• Work task:
Look at the entries below and restate word for word the lines from the first through the one that has "Open the 创新发展".

┌──

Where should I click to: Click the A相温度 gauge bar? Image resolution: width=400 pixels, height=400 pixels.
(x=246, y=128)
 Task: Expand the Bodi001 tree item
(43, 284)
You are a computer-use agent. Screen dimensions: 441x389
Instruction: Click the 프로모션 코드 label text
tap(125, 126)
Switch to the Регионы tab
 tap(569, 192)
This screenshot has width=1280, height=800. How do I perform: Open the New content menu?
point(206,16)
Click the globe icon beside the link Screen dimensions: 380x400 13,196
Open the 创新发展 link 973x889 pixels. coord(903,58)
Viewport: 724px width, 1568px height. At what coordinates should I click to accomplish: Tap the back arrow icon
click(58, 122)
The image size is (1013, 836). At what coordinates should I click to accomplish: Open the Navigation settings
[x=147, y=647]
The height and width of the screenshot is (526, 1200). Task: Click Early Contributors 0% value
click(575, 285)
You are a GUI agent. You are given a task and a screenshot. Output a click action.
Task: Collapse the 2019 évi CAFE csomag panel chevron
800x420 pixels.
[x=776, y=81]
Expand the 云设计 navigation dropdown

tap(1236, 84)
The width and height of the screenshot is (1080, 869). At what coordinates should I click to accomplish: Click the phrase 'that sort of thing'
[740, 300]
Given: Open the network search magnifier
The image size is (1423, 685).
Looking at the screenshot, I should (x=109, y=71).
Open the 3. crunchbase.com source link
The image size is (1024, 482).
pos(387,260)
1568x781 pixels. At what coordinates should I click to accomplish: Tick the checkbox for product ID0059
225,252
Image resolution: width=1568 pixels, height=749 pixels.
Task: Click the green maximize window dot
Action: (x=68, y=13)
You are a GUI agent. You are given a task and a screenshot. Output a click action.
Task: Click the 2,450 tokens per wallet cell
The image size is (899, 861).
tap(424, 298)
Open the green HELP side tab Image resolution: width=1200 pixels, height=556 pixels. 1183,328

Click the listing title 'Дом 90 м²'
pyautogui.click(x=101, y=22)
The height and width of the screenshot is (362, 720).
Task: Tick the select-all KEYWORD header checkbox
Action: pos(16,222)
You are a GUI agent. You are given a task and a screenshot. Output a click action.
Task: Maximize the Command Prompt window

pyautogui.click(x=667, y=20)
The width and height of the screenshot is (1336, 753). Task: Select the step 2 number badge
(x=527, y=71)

└──

• Answer to the problem:
Where should I click to: Click the A相温度 gauge bar? Image resolution: width=400 pixels, height=400 pixels.
(x=246, y=128)
 Task: Expand the Bodi001 tree item
(43, 284)
You are a computer-use agent. Screen dimensions: 441x389
Instruction: Click the 프로모션 코드 label text
tap(125, 126)
Switch to the Регионы tab
 tap(569, 192)
This screenshot has width=1280, height=800. How do I perform: Open the New content menu?
point(206,16)
Click the globe icon beside the link Screen dimensions: 380x400 13,196
Open the 创新发展 link 973x889 pixels. coord(903,58)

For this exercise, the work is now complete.